People who have known Villaraigosa marvel at the sweep of his life. The same guy who dropped out of Roosevelt High ran the Assembly, keeping rein on the egos of 80 professional politicians. The man who organized a 1992 teachers protest that nearly shut down Los Angeles International Airport hobnobbed with the big-money players who grease the Capitol machinery. Utility companies, casinos and entertainment executives have all contributed to his campaign coffers.

At 48, Villaraigosa is cashing in on personal and political capital he earned, not just during six years in the Assembly, but also during three decades of working on Los Angeles’ grass-roots causes: the late nights spent on others’ campaigns in the 1980s and ‘90s and friendships hewn in high school and college.

Nearly everywhere he goes on the campaign trail, it seems, Villaraigosa can count on the help of an old ally.

“This brother went to school with my brother back in the ‘60s,” the Rev.
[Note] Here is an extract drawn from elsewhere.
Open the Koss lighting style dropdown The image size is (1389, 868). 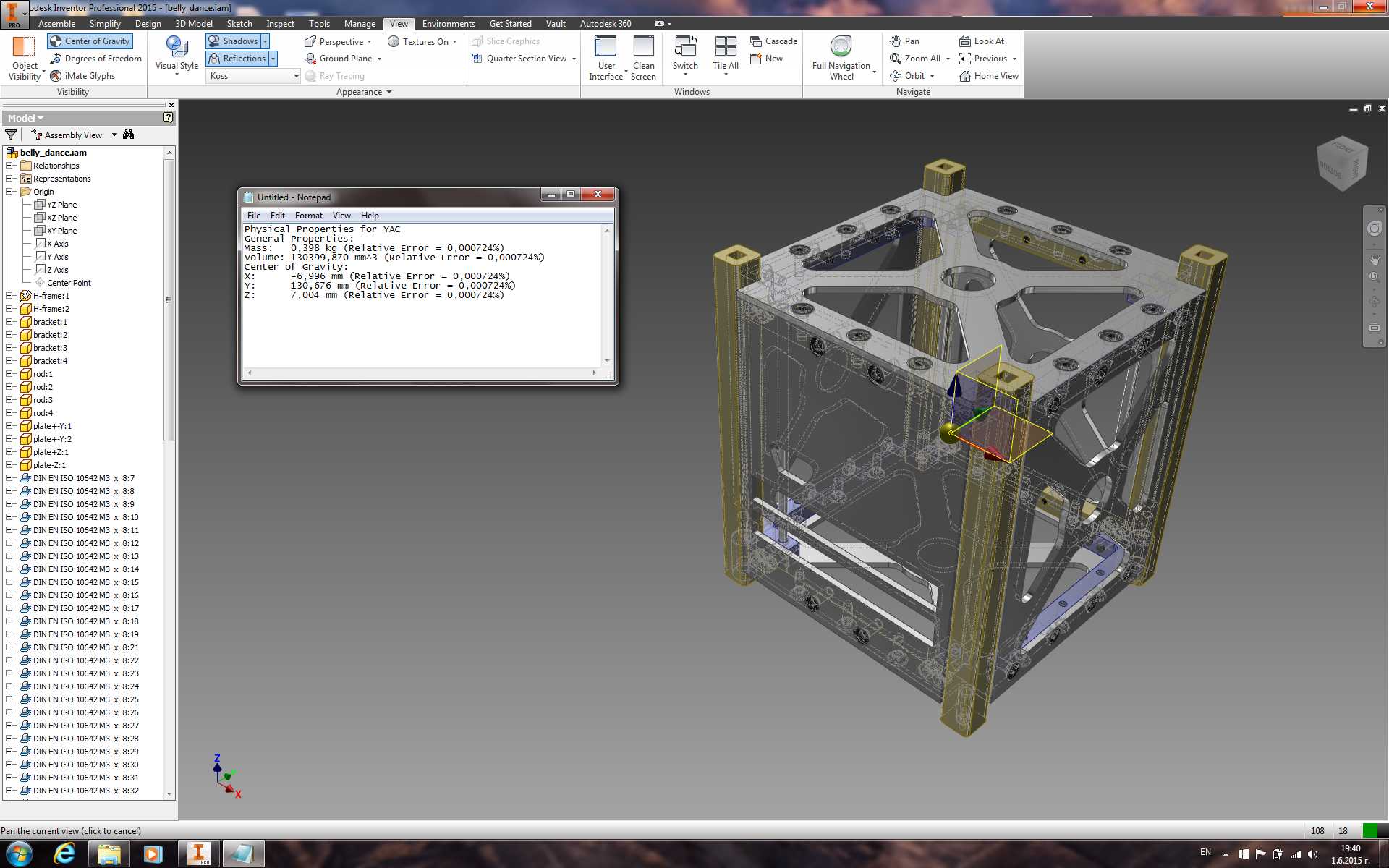click(254, 76)
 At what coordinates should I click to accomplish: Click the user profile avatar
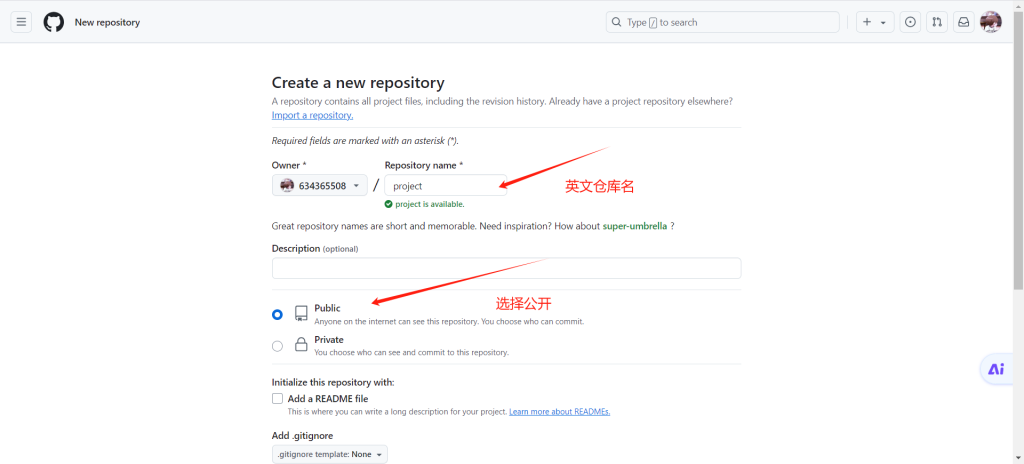click(x=990, y=22)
Al Washington intoned recently as he introduced Villaraigosa to 300 people in an almost all-black audience at a West Adams district church. “My brother was a member of the Black Student Union at Cathedral High. And so was Antonio.”

Of course, Antonio Villar wasn’t running for mayor back in 1969. (He changed his name when he married Corina Raigosa in 1988). Back then, the idea that an impoverished Mexican American kid from City Terrace might one day become mayor was as fantastic as the moon bases depicted in a movie showing in theaters: “2001: A Space Odyssey.”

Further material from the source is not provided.